Highlights of the Announced Transaction
Midland States Bancorp, Inc. (NASDAQ:MSBI) (the “Company” or
“Midland”) and Alpine Bancorporation, Inc. (“Alpine”) today
announced that they have entered into a definitive agreement under
which Midland will acquire Alpine in a cash and stock transaction
valued at approximately $181.0 million.
Alpine Bancorporation, Inc., the parent company of Alpine Bank
& Trust Co., is headquartered in Belvidere, Illinois and had
total assets of $1.3 billion, gross loans of $830 million and total
deposits of $1.1 billion as of June 30, 2017. Serving its
communities for nearly 110 years, Alpine is a regional,
full-service community bank offering commercial, retail, mortgage
banking and wealth management services. Alpine has 19
locations in northern Illinois and has the leading deposit market
share ranking in the Rockford, IL MSA. As of June 30, 2017,
Alpine’s wealth management business had approximately $1.0 billion
in assets under management.
When completed, this transaction will position Midland as the
fourth largest community bank based in Illinois, with total assets
of approximately $6.0 billion and a wealth management business with
nearly $3.0 billion in assets under administration.
Leon J. Holschbach, President and Chief Executive Officer of
Midland, commented, “Alpine is a very attractive merger partner for
Midland that we believe will significantly enhance the value of our
franchise. I have known Alpine’s Chairman, Rob Funderburg,
for more than 10 years, and during that time, our two banks have
worked together on a number of projects, which has allowed us to
become very familiar with their franchise. Alpine has a
similar commercially-focused community bank model combined with a
wealth management platform, making the company an excellent
strategic and cultural fit with Midland. Through a passionate
commitment to customer service and relationship banking, Alpine has
built a highly attractive core deposit base that will positively
impact our overall liquidity and cost of funds. Earlier in my
banking career, I had the opportunity to work in Rockford and have
always believed it would be a good market for Midland. With
the additional scale and synergies provided by this acquisition, we
expect to see a significant improvement in our level of
profitability and further growth in the contribution from our
wealth management business.”
= = =
### To-do list
[1] Name each kind of banking service that the acquisition announcement says Alpine offers.
[2] According to the acquisition announcement, why does Midland's President and Chief Executive Officer consider Alpine an excellent strategic and cultural fit?
[3] Carry the acquisition announcement forward from its final sentence.
The data have no connection to the acquisition announcement.

### Given material
= = =
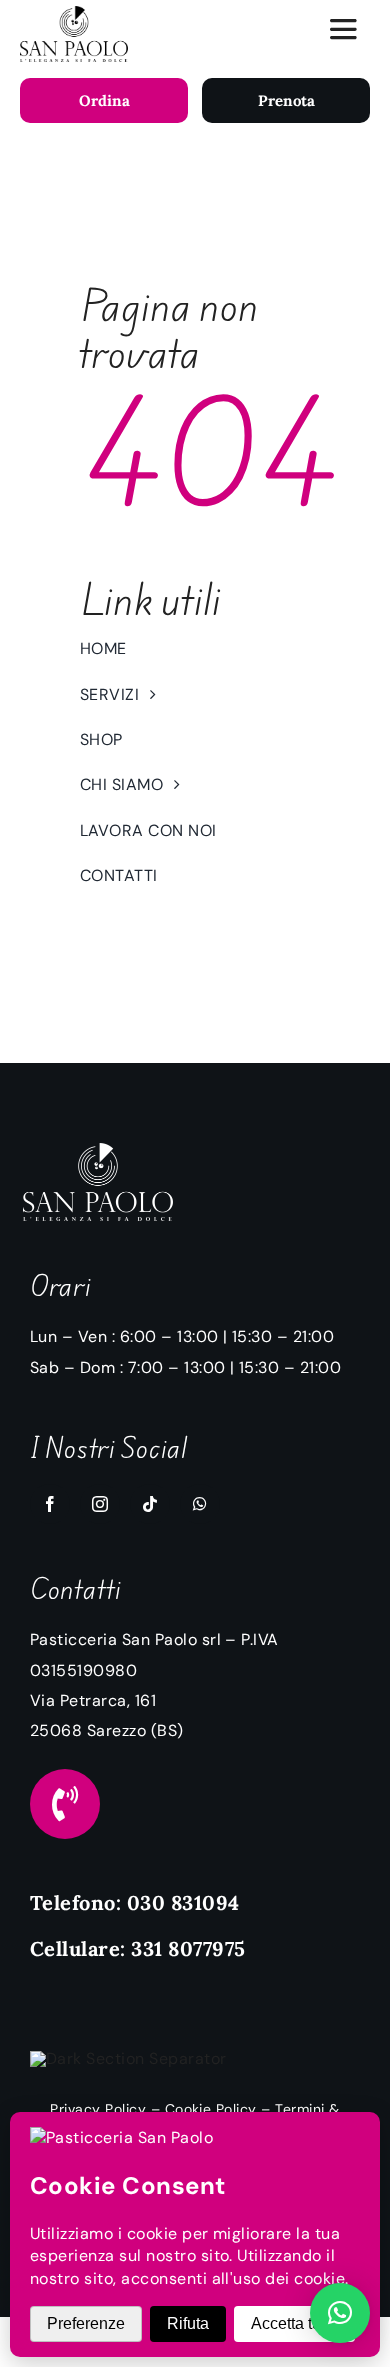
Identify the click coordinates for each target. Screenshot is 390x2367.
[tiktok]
= = =
### Results
[1] Commercial, retail, mortgage banking and wealth management services.

[2] He considers Alpine an excellent fit because it has a commercially focused community bank model and a wealth management platform, both similar to Midland's.

[3]
R. Robert Funderburg, Jr., Chairman of the Board of Alpine,
said, “I am very proud of what we have accomplished at Alpine Bank
and the deep customer relationships we have built throughout the
communities that we serve. We believe that combining with
Midland will enable us to further enhance the banking experience
and capabilities that we can provide to our customers, ranging from
a wider selection of financial products and services to increased
borrowing capacity. With our similar business models and
approach to community banking, we anticipate a smooth transition
for our customers and employees to the Midland franchise.”
John M. Schultz, Chairman of the Board of Midland, added, “I
have known the Funderburg family for decades and have greatly
admired the strong franchise they have built. I am pleased
that Rob Funderburg will be joining the Midland board and look
forward to working with him and the other directors to continue
creating value for our communities and shareholders.”
Expected benefits of the transaction include:
- Increased earnings power driven by earnings accretion and
greater operating scale;
- An expanded base of stable, low-cost deposits;
- Increased liquidity resulting from the addition of a balance
sheet with a 73% loan-to-deposit ratio;
- Greater scale in the wealth management business; and
- Assumption of the #1 deposit market share position in the
Rockford, IL MSA.
Transaction Details
Under the terms of the definitive agreement, upon consummation
of the transaction, Alpine shares, in the aggregate, will be
exchanged for approximately 4.5 million shares of Midland common
stock and $33.3 million in cash. Based upon the closing price
of Midland common stock of $33.10 on October 13, 2017, this
represents transaction value of approximately $181.0
million.
Midland expects the transaction to be approximately 10%
accretive to earnings per share in 2019, the first full year of
combined operations. Midland also expects to incur tangible
book value per share dilution of approximately 6% upon the closing
of the transaction, with an expected earn-back period of
approximately 3.5 years using the “cross-over” method.
The transaction has been approved unanimously by each company’s
board of directors and is expected to close during the first
quarter of 2018, subject to regulatory approvals, the approval of
Alpine’s and Midland’s shareholders, and the satisfaction of
customary closing conditions.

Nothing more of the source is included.